What the Design Museum did provide though was the physical setting in which relationships could be shored up and new deals struck. And it’s often events like these where policy makers and politicians are invited along for conversations over wine and canapes. At the British Museum, BP’s staff have regularly enjoyed similar meetings with government ministers and ambassadors at drinks receptions and exhibition openings. When museums allow these events to go ahead – fully aware of these companies’ agendas – they become an active part in business plans which they know will result in the sale of more arms or drilling for more fossil fuels.

It’s curious – and perhaps ill-advised – that the Design Museum has chosen to make explicit reference to the controversy surrounding the Institute of Economic Affairs (IEA) and the concerns over its charitable status. What the Design Museum chose to provide to the arms company Leonardo was a high-profile setting where you might expect the same kind of shady meetings, deal-making and opportunities for influence to take place. After all, it is unlikely that a room full of arms dealers are simply going to drink wine and discuss the weather.

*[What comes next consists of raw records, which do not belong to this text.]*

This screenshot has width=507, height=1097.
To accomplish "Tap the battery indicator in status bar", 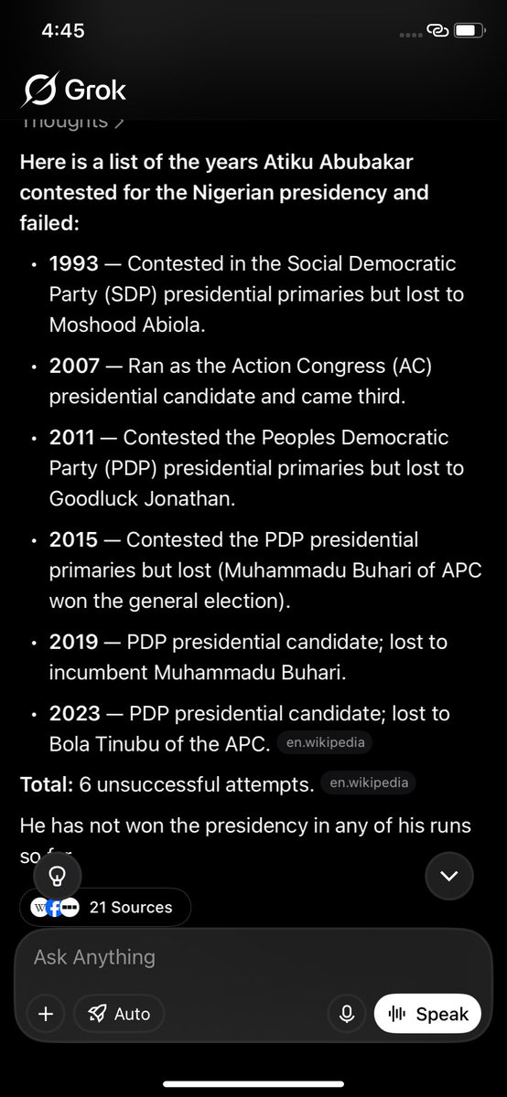I will pos(469,31).
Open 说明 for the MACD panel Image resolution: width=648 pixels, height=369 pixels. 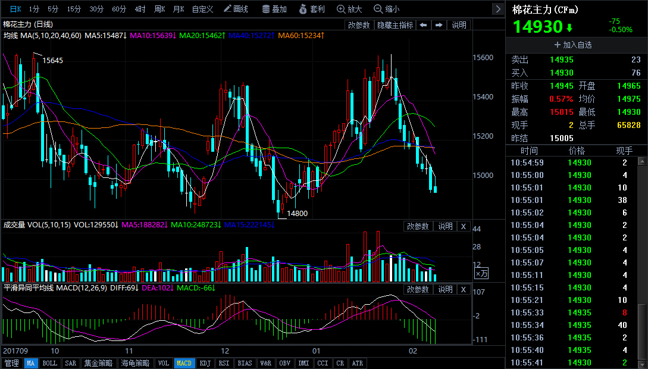click(x=445, y=289)
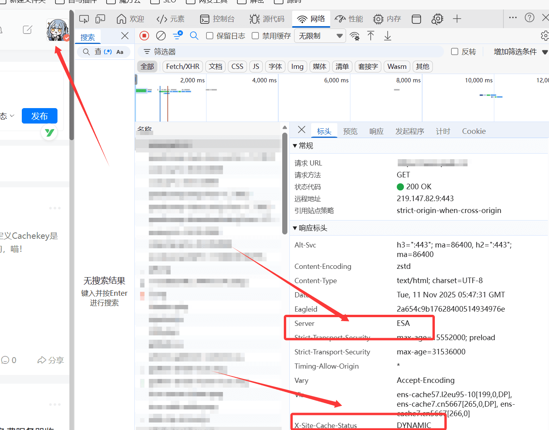549x430 pixels.
Task: Click the blue 发布 button
Action: [x=40, y=116]
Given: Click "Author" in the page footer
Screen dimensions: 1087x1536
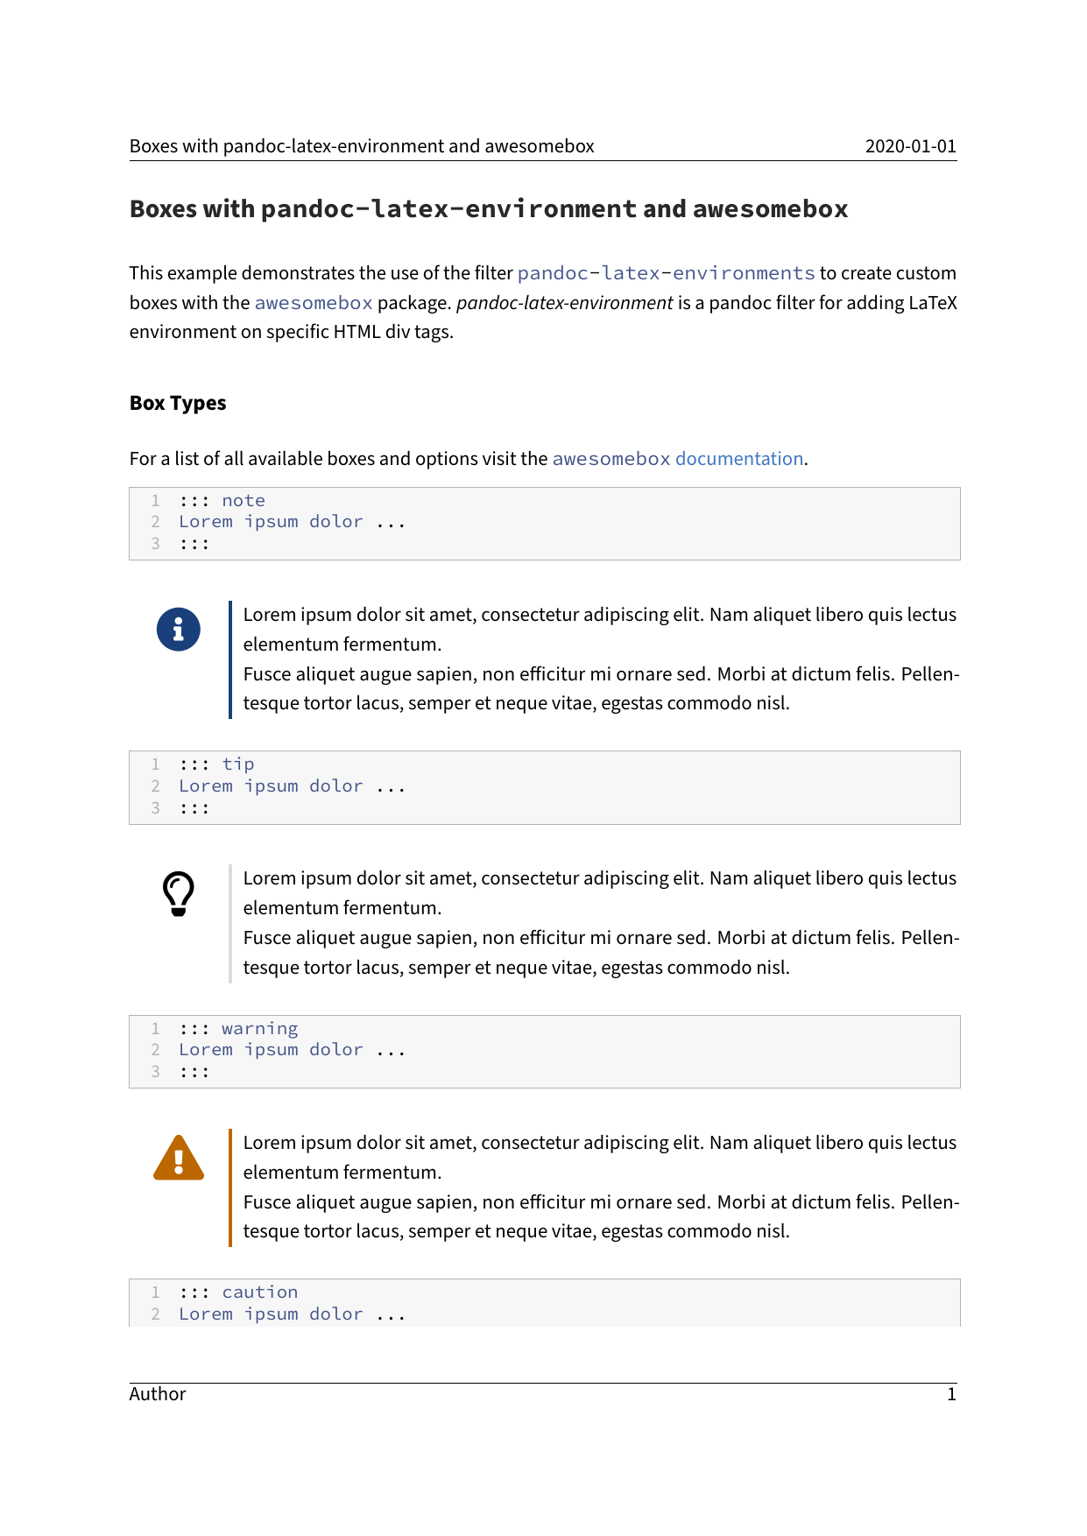Looking at the screenshot, I should pos(158,1394).
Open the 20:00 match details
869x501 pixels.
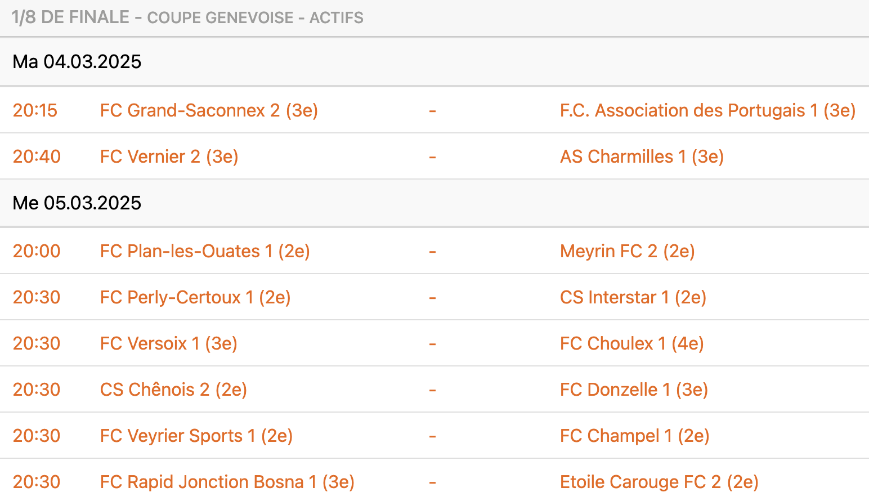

While the Design Museum – unlike the IEA – does not orchestrate that kind of activity, it knowingly provided a setting that would give those interactions a legitimacy they didn’t deserve. Next to the work of world-class designers and iconic protest posters, it’s possible to discuss the finer points of missiles in terms of their engineering finesse rather than as the tools for violently destroying lives and violating human rights. So no, the Design Museum may not have endorsed the arms industry in the conventional sense of publicly promoting its business. In this case, it might have provided something far worse.

Ultimately, a group of artists who offered their artwork to an exhibition at the Design Museum have called on it to make a reasonable and timely ethical shift. But instead, the museum has protested, played the victim and falsely claimed that acting ethically would be too political.

But when an arms company came to its door, offering money to host an event that would further its destructive business plans, the museum readily accepted. For the Design Museum though, this descision was not seen as a departure from its apparent “neutrality”.

It seems that when it comes to working with arms dealers and working with artists, some decisions at the Design Museum can be more neutral than others.